Computational Fluid Dynamics
How it Works
Fluid problems encountered in aerodynamics and hydrodynamics, which the engineers should solve using exhausting physical and real tests, can effectively be handled with computer simulations. The simulation environment, which is a virtual one, uses numerical methods to solve in reasonable times difficult partial differential equations expressing the laws of physics involved with the problems. Usually, these differential equations cannot be solved applying ordinary methods. Besides, solutions must be obtained in minimum times. Computational Fluid Dynamics or CFD is the use of numerical solution procedures to simulate aerodynamic or hydrodynamic problems with the help of computers. The use of High Performance Computing methods and technologies are necessary to minimize the solution times.
The accuracy of the mathematical models employed for aerodynamics and hydrodynamics problems is of utmost importance. In addition, the right numerical methods implemented with the suitable HPC techniques and tools can eliminate the need for physical and real experiments and tests, at least at the design phase. Thus, they save huge numbers of hours and also minimize costs.

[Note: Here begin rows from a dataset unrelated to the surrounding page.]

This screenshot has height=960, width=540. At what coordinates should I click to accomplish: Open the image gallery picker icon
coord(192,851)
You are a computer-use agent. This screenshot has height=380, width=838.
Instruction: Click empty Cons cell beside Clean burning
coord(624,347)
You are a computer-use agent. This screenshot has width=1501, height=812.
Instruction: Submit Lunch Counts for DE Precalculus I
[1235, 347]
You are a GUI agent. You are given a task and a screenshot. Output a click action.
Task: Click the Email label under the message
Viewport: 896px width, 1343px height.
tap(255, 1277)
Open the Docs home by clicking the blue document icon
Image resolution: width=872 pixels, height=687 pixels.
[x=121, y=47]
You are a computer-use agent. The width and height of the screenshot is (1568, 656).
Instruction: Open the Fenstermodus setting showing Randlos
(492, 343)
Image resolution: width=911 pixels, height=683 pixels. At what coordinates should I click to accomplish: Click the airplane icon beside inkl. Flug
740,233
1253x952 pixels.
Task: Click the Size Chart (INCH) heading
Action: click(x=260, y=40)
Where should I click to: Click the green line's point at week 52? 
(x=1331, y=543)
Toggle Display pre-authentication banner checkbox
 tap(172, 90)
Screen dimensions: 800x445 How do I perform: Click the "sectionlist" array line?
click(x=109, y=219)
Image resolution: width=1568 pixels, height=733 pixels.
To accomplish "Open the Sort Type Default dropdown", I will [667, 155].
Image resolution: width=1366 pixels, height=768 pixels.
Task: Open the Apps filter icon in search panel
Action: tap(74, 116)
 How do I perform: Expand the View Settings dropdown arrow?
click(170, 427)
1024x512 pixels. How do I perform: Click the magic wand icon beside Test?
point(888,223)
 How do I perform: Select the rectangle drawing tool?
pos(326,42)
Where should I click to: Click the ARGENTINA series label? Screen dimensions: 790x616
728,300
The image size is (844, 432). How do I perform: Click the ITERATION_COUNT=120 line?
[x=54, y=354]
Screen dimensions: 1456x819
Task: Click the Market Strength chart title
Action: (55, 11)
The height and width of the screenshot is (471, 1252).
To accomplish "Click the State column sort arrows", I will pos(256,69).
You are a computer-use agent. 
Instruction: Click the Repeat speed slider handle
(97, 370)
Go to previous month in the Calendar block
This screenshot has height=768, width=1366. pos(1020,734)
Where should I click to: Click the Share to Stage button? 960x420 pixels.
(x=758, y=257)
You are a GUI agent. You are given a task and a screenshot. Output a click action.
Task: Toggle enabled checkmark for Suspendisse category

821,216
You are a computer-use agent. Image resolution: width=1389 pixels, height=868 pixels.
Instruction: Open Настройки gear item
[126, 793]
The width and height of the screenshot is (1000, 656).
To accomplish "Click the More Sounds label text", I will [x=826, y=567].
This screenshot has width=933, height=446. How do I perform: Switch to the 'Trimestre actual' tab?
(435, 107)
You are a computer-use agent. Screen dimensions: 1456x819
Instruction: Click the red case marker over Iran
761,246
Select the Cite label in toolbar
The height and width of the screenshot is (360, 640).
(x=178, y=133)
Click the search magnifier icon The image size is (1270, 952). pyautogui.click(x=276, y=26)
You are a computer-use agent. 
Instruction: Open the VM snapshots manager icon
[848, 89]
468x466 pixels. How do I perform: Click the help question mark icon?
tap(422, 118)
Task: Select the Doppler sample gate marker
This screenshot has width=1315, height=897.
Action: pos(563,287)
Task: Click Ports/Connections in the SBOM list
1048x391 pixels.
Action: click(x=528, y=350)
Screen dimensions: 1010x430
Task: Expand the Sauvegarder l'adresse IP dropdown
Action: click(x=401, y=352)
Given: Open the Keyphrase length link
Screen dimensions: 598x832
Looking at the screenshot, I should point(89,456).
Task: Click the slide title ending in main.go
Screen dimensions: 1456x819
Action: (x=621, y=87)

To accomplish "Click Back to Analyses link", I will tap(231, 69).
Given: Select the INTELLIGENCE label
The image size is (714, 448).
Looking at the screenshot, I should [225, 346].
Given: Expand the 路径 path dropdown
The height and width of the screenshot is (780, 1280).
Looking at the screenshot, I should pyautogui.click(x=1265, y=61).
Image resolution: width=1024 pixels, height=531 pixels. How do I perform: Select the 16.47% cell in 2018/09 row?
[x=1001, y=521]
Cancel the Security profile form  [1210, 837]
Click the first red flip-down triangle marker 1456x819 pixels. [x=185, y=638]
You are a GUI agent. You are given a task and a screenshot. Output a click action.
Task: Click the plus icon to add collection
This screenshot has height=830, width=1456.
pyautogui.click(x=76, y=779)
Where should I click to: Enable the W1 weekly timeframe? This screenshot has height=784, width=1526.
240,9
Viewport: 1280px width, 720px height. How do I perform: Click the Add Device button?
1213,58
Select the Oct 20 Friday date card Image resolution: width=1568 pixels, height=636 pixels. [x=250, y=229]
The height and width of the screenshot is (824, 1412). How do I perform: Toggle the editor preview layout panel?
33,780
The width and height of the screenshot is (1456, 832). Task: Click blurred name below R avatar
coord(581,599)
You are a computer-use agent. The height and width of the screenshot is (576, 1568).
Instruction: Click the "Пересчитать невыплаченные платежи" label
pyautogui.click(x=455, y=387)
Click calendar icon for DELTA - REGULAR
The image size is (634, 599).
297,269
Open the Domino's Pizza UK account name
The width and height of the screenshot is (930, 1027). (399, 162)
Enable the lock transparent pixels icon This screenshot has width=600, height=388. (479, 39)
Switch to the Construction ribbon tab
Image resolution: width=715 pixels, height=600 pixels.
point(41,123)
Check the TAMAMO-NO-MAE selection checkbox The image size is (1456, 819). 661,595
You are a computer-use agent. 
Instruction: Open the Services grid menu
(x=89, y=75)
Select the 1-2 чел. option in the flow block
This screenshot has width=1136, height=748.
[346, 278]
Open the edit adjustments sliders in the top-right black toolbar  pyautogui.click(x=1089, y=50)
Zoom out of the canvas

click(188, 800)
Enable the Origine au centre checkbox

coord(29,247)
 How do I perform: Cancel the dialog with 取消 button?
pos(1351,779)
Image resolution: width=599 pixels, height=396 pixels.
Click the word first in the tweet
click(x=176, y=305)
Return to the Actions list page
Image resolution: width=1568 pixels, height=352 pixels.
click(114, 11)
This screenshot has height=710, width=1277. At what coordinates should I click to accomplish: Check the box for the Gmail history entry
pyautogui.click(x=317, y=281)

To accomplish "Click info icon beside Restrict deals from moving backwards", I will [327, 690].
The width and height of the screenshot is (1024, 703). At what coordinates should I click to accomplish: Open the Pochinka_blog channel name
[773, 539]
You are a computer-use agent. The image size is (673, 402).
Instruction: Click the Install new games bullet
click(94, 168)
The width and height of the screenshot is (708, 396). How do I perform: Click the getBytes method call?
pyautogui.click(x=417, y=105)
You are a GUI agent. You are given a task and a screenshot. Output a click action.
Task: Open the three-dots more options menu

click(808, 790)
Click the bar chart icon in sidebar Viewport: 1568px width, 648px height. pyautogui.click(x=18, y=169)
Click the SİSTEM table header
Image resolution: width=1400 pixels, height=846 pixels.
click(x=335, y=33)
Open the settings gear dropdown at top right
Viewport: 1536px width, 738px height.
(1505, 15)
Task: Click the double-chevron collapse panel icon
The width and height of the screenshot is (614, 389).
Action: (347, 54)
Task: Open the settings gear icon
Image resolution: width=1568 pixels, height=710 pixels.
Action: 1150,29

“Henceforth space by itself, and time by itself, are doomed to fade away into mere shadows, and only a kind of union of the two will preserve an independent reality.”
– Hermann Minkowski
Process & Results
Computers are used to perform Computational Fluid Dynamics calculations. If the fluid problem is small then an ordinary PC and few calculations are enough to ensure a solution. But, for industry problems thousands of processors and many terabytes of memory are required. To perform simulation of fluid dynamics, the whole procedure should be separated in three distinct phases: mathematical modeling, numerical discretization, and iterative methods. The mathematical models are built by the laws of physics that describe the flows, which have continuous functions expressions. Big complex problems require to be broken up into smaller parts or blocks where the corresponding solutions can be found. The methods to achieve this are the finite elements and the finite volumes. The finite volumes are called cells or nodes and the procedure of producing them is called meshing. In reality, a complete flow is broken up into many small parts of it, where the corresponding continuous functions can be approximated by discrete algebraic ones. This is the numerical discretization phase. This allows for the calculation of the physics parameters in a concrete cell by the surrounding ones. A high order of a discrete approximation ensures many surrounding cells to be included in the calculations. The solutions calculated are each one dependent on others constituting interdependencies. In this way, all the equations taken together form a big mathematical matrix, which must be solved. In theory, such a system of equations can be solved by the Gauss elimination method or LU decomposition method. However, these methods require a lot of computing resources to be used, in other words they have a high computing cost. Alternatively, iterative methods can be employed. Provided that the iterations converge to solutions, in each iteration the solutions come closer. After many iterations the difference or error between a real solution and the approximated one is minimized. Three types of errors must be taken into consideration and handled with care: modeling errors, discretization errors and iteration errors. The first has to do with the accuracy of the mathematical model used, the second with the approximation of the discretization of the continuous functions, and the third with convergence of the iterative processes.